По никому неизвестной причине есть такие люди, все действия которых естественны. И все, чтобы они не сделали никогда не вызывает негативной реакции. А есть такие, которые делают все до крайности нелепо и странно несмотря на то, что побуждения руководят и теми, и другими одни и те же. Конечно, большинство людей, по мнению Дэна, находились где-то посередине. Но в тот момент, может быть, из-за разочарования в нем, Генри ему казался человеком совершенно из второй категории, которую он, Дэн, внутренне не переносил совершенно.
– Вы хотели бы начать жить в Риме? – иронично поинтересовалась Ванесса, считавшая, по-видимому, все шуткой. – Вы серьезно?
– А нас нет других выходов, сестра, – сказал с долей суровости в голосе Виктор. Несмотря на то, что он так же, как и Генри, ровным счетом ни в чем не был уверен, он не выглядел таким беспомощным. В голосе чувствовалось желание поскорее найти выход из сложившейся ситуации, и это желание однозначно пересиливало слабости, которые явно потянули на дно страхов и сомнений Генри Мэтчерса.
– То есть, мы здесь останемся навсегда? – равнодушно спросил Глеб, зевая. – Это уже точно? Просто я поздно встал, может, пропустил что…
– Смешно, приятель, – сказал Дэн, и губы его и впрямь искривились в подобии улыбки.
– А я не шутил, – удивленно отозвался Глеб. Взгляд его заметался по членам Сообщества. – Так что же, мы совсем обречены?
– Похоже на то, – заключил Виктор Стикс. – Во всяком случае, стоит сейчас действовать согласно поговорке «готовься к худшему, надейся на лучшее». Это мое мнение. Нужно попробовать начать жить здесь, в этом мире.
– Но как же нам быть с языком? – спросила Ванесса, на лице которой было написано недовольство. – Ведь из нас из всех латынь знают только Генри и Дэн.
– Вернее, только Генри, – поправил ее Виктор. – Дэн умеет только говорить на латыни, язык он никогда не изучал, и потому на вряд ли сможет научить ему других.
– Думаю, Вы, неглупые люди, сможете совсем скоро овладеть азами, – вмешался Генри. – Начнем учиться прямо с сегодняшнего дня. И будем жить, как семья, в одном доме, работать и так далее.

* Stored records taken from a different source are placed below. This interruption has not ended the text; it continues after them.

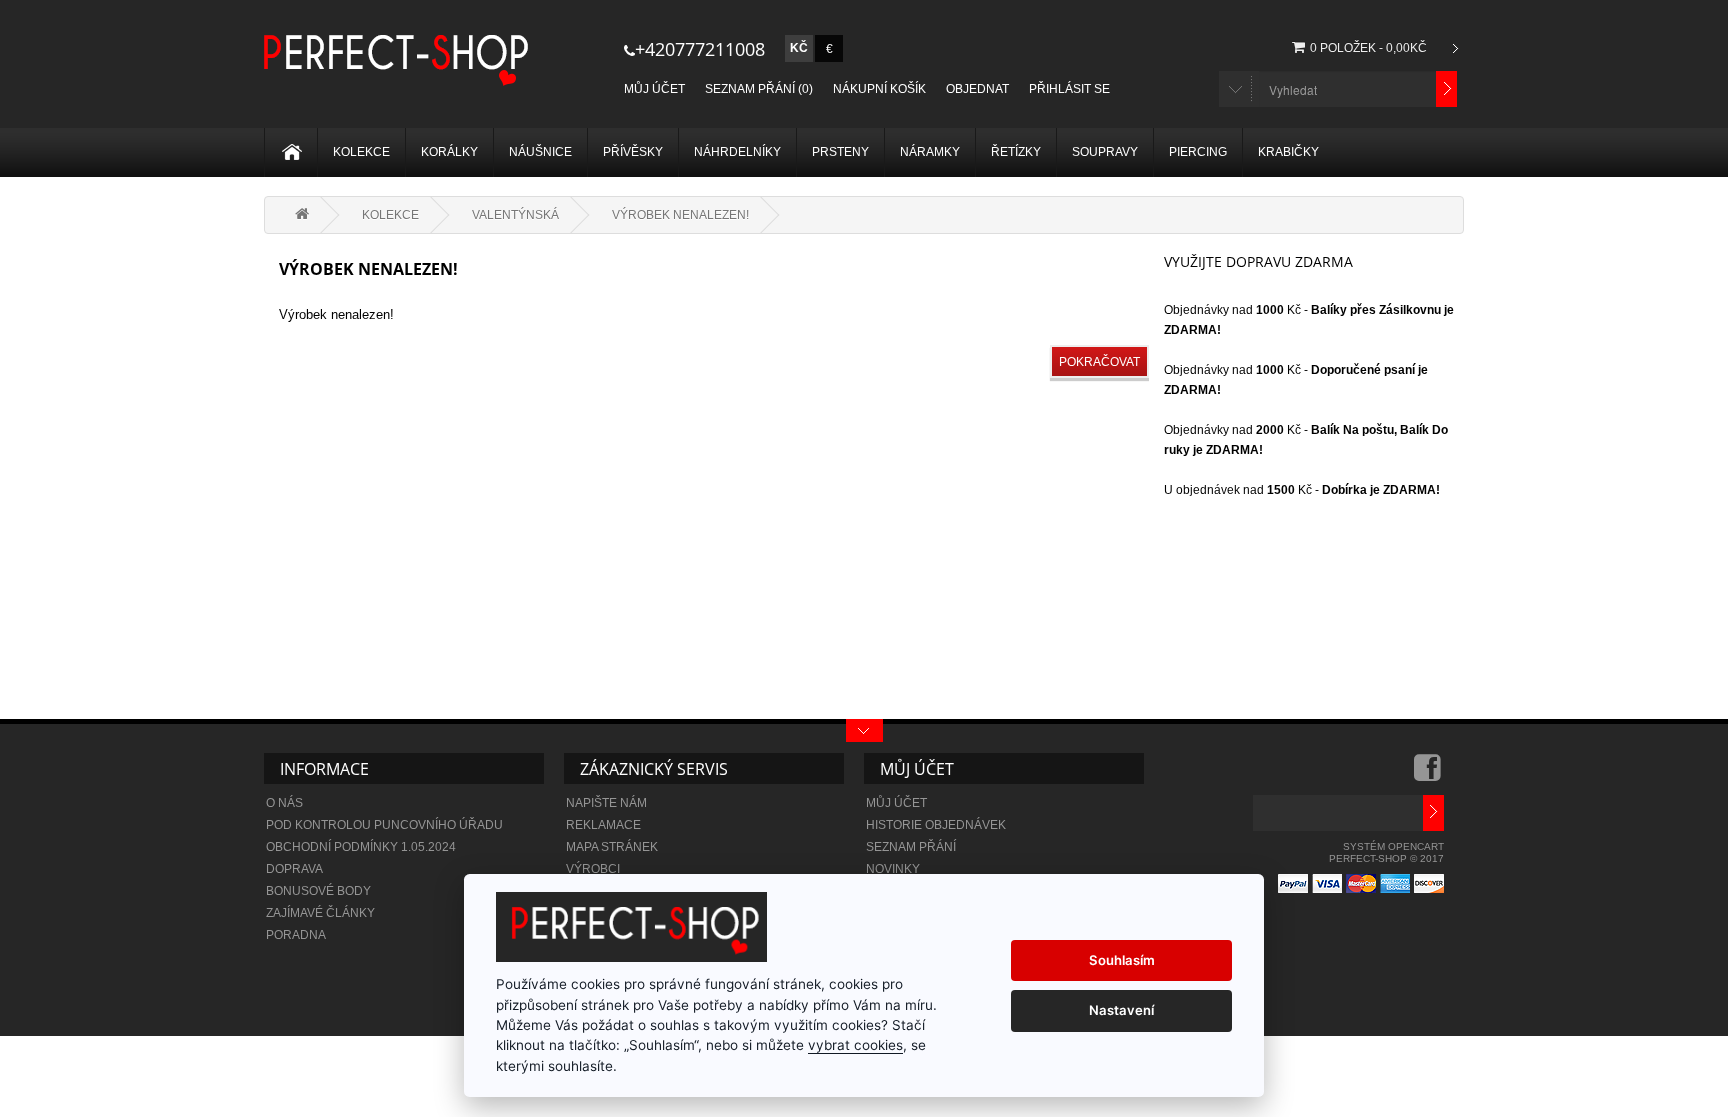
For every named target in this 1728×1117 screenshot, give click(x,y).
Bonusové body (318, 891)
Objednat (977, 89)
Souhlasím (1122, 960)
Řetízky (1016, 152)
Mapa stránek (612, 847)
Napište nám (606, 803)
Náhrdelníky (737, 152)
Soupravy (1105, 152)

– Вот это жизнь, вот это я понимаю! – Ванесса вновь включила свой всем уже порядком поднадоевший язвительный тон. – Всегда о такой мечтала!..

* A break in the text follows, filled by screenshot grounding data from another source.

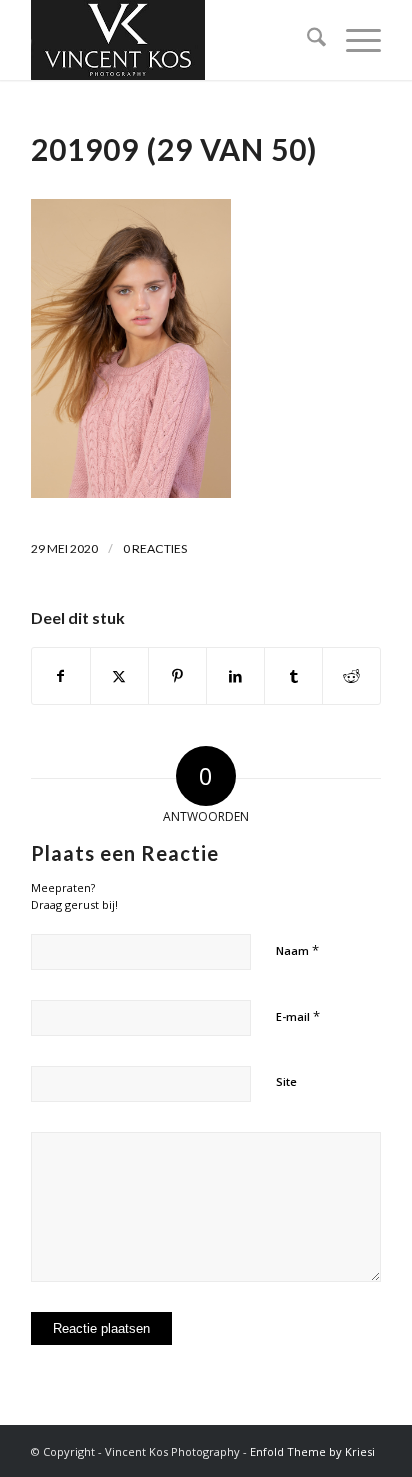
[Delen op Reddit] (351, 676)
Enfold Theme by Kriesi (312, 1451)
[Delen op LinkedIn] (235, 676)
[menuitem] (306, 40)
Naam (297, 950)
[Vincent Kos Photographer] (171, 40)
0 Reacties (155, 548)
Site (286, 1081)
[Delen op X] (119, 676)
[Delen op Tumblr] (293, 676)
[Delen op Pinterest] (177, 676)
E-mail (298, 1016)
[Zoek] (306, 40)
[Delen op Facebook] (61, 676)
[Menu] (353, 40)
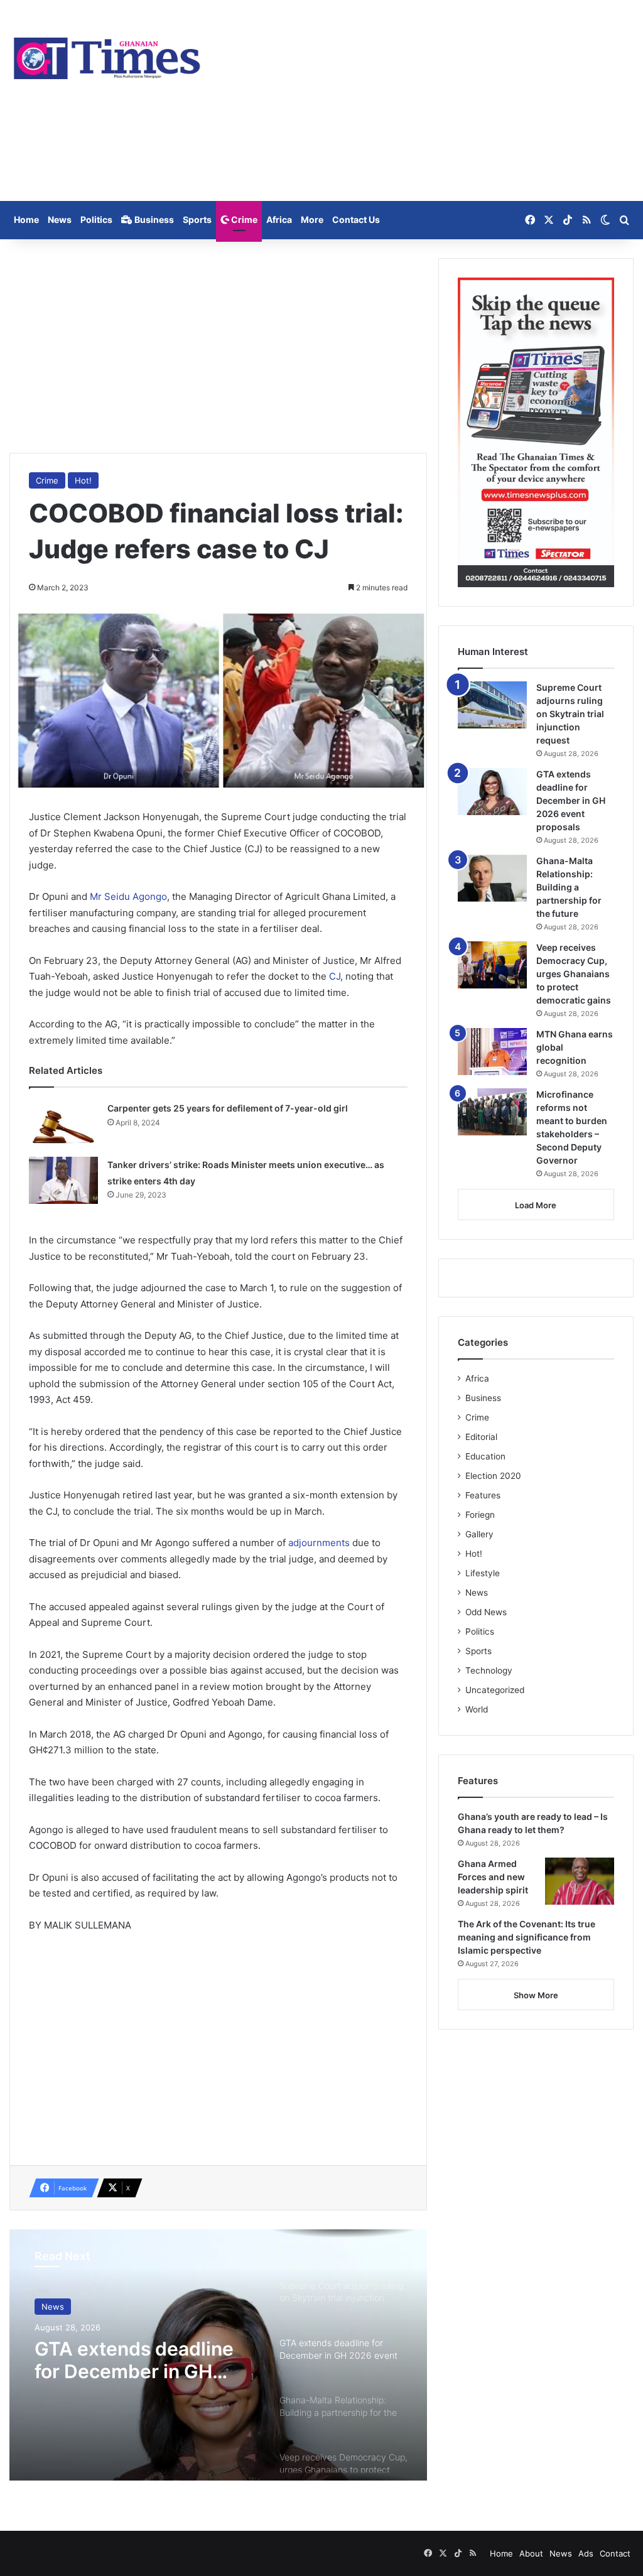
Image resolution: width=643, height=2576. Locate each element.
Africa (279, 219)
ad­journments (320, 1543)
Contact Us (356, 219)
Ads (585, 2553)
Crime (243, 219)
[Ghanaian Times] (107, 55)
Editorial (481, 1437)
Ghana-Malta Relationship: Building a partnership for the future (569, 887)
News (60, 219)
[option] (218, 2355)
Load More (535, 1205)
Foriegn (480, 1515)
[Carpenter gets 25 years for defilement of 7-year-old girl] (63, 1123)
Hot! (83, 480)
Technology (488, 1670)
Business (153, 219)
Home (26, 219)
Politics (96, 219)
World (476, 1709)
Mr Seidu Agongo (128, 896)
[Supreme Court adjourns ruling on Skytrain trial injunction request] (492, 704)
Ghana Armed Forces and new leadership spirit (493, 1876)
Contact (615, 2553)
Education (485, 1456)
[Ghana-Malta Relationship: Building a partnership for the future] (492, 878)
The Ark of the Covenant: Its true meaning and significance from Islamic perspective (526, 1937)
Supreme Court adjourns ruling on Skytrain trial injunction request (570, 713)
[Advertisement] (429, 100)
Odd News (486, 1612)
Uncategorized (494, 1690)
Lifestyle (482, 1573)
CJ (334, 976)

– Боже, – Кристен поднесла ладонь к височной доле, закатив глаза. – Тебе уже почти сорок, ты когда-нибудь сможешь вести себя адекватно?! Сейчас совершенно не до твоих этих…
Яростный взгляд Ванессы, которым она испепеляла Кристен, заставил ту осечься. Ванесса открыла уже было рот, как Виктор тихо сказал ей: «Несс», но сказал он это таким тоном, что она промолчала.
– В общем, мы все уходим, правильно? Покидаем виллу? – осведомился Глеб, который все так же безучастно наблюдал за происходившим.
– Нет, – вдруг сказал Дэн. – Я не уйду никуда.
Он сам не знал, почему так ответил. Парень понимал, что его умение говорить на языке римлян могло сослужить хорошую службу, но внутренний голос усердно сопротивлялся тому, чтобы уйти жить вместе с Сообществом. Отчего-то он знал, что такая жизнь не принесет ему, как и всем остальным, никакого удовольствия и уж тем более, счастья.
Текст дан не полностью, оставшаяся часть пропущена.